>> Begin Items

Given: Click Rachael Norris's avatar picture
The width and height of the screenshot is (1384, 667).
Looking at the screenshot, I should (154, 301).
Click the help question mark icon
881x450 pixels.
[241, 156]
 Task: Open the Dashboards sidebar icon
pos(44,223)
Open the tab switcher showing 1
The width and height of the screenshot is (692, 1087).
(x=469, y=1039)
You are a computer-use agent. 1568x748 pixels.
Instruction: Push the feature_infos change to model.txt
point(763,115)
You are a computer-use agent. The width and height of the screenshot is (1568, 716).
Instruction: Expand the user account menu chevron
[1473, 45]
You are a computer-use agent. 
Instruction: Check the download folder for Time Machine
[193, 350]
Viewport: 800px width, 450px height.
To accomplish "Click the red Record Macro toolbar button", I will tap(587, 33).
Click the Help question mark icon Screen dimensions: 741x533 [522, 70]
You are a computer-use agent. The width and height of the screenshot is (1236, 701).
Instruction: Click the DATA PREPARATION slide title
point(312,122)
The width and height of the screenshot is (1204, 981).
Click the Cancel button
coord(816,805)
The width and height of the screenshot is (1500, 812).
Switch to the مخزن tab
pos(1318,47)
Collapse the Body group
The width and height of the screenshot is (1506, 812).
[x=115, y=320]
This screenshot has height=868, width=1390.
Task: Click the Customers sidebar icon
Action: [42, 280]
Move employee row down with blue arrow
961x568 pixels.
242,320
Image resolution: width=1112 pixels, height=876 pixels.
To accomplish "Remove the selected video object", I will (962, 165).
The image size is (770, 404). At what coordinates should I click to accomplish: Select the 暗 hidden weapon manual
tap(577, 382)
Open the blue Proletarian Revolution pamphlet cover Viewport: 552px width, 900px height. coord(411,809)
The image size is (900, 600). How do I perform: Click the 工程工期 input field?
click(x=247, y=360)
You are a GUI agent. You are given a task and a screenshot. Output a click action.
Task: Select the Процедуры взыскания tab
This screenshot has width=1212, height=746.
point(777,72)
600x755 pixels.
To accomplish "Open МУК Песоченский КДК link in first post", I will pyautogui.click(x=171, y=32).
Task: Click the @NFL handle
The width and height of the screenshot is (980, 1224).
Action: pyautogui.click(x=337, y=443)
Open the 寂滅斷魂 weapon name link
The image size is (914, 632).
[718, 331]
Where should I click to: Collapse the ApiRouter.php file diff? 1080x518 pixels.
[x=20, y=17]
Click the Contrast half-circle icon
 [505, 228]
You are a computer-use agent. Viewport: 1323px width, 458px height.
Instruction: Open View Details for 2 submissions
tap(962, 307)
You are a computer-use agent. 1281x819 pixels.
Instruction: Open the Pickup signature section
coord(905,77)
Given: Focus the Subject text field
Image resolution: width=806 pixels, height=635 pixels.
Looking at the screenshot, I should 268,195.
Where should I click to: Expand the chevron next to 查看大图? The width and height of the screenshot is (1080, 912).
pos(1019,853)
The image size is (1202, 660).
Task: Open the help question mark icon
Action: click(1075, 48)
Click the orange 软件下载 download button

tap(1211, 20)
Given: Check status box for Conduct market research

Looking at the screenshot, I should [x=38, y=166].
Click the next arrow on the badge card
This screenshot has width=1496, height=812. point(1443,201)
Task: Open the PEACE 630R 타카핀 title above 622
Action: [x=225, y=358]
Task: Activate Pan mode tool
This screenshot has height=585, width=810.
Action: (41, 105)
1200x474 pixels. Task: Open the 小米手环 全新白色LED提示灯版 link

>> End Items

■ Work to complete ■
Reproduce all of the data above line for line, with no changes.

■ Written solution ■
Given: Click Rachael Norris's avatar picture
The width and height of the screenshot is (1384, 667).
Looking at the screenshot, I should (154, 301).
Click the help question mark icon
881x450 pixels.
[241, 156]
 Task: Open the Dashboards sidebar icon
pos(44,223)
Open the tab switcher showing 1
The width and height of the screenshot is (692, 1087).
(x=469, y=1039)
You are a computer-use agent. 1568x748 pixels.
Instruction: Push the feature_infos change to model.txt
point(763,115)
You are a computer-use agent. The width and height of the screenshot is (1568, 716).
Instruction: Expand the user account menu chevron
[1473, 45]
You are a computer-use agent. 
Instruction: Check the download folder for Time Machine
[193, 350]
Viewport: 800px width, 450px height.
To accomplish "Click the red Record Macro toolbar button", I will tap(587, 33).
Click the Help question mark icon Screen dimensions: 741x533 [522, 70]
You are a computer-use agent. The width and height of the screenshot is (1236, 701).
Instruction: Click the DATA PREPARATION slide title
point(312,122)
The width and height of the screenshot is (1204, 981).
Click the Cancel button
coord(816,805)
The width and height of the screenshot is (1500, 812).
Switch to the مخزن tab
pos(1318,47)
Collapse the Body group
The width and height of the screenshot is (1506, 812).
[x=115, y=320]
This screenshot has height=868, width=1390.
Task: Click the Customers sidebar icon
Action: [42, 280]
Move employee row down with blue arrow
961x568 pixels.
242,320
Image resolution: width=1112 pixels, height=876 pixels.
To accomplish "Remove the selected video object", I will (962, 165).
The image size is (770, 404). At what coordinates should I click to accomplish: Select the 暗 hidden weapon manual
tap(577, 382)
Open the blue Proletarian Revolution pamphlet cover Viewport: 552px width, 900px height. coord(411,809)
The image size is (900, 600). How do I perform: Click the 工程工期 input field?
click(x=247, y=360)
You are a GUI agent. You are given a task and a screenshot. Output a click action.
Task: Select the Процедуры взыскания tab
This screenshot has width=1212, height=746.
point(777,72)
600x755 pixels.
To accomplish "Open МУК Песоченский КДК link in first post", I will pyautogui.click(x=171, y=32).
Task: Click the @NFL handle
The width and height of the screenshot is (980, 1224).
Action: pyautogui.click(x=337, y=443)
Open the 寂滅斷魂 weapon name link
The image size is (914, 632).
[718, 331]
Where should I click to: Collapse the ApiRouter.php file diff? 1080x518 pixels.
[x=20, y=17]
Click the Contrast half-circle icon
 [505, 228]
You are a computer-use agent. Viewport: 1323px width, 458px height.
Instruction: Open View Details for 2 submissions
tap(962, 307)
You are a computer-use agent. 1281x819 pixels.
Instruction: Open the Pickup signature section
coord(905,77)
Given: Focus the Subject text field
Image resolution: width=806 pixels, height=635 pixels.
Looking at the screenshot, I should 268,195.
Where should I click to: Expand the chevron next to 查看大图? The width and height of the screenshot is (1080, 912).
pos(1019,853)
The image size is (1202, 660).
Task: Open the help question mark icon
Action: click(1075, 48)
Click the orange 软件下载 download button

tap(1211, 20)
Given: Check status box for Conduct market research

Looking at the screenshot, I should [x=38, y=166].
Click the next arrow on the badge card
This screenshot has width=1496, height=812. point(1443,201)
Task: Open the PEACE 630R 타카핀 title above 622
Action: [x=225, y=358]
Task: Activate Pan mode tool
This screenshot has height=585, width=810.
Action: (41, 105)
1200x474 pixels. Task: Open the 小米手环 全新白色LED提示灯版 link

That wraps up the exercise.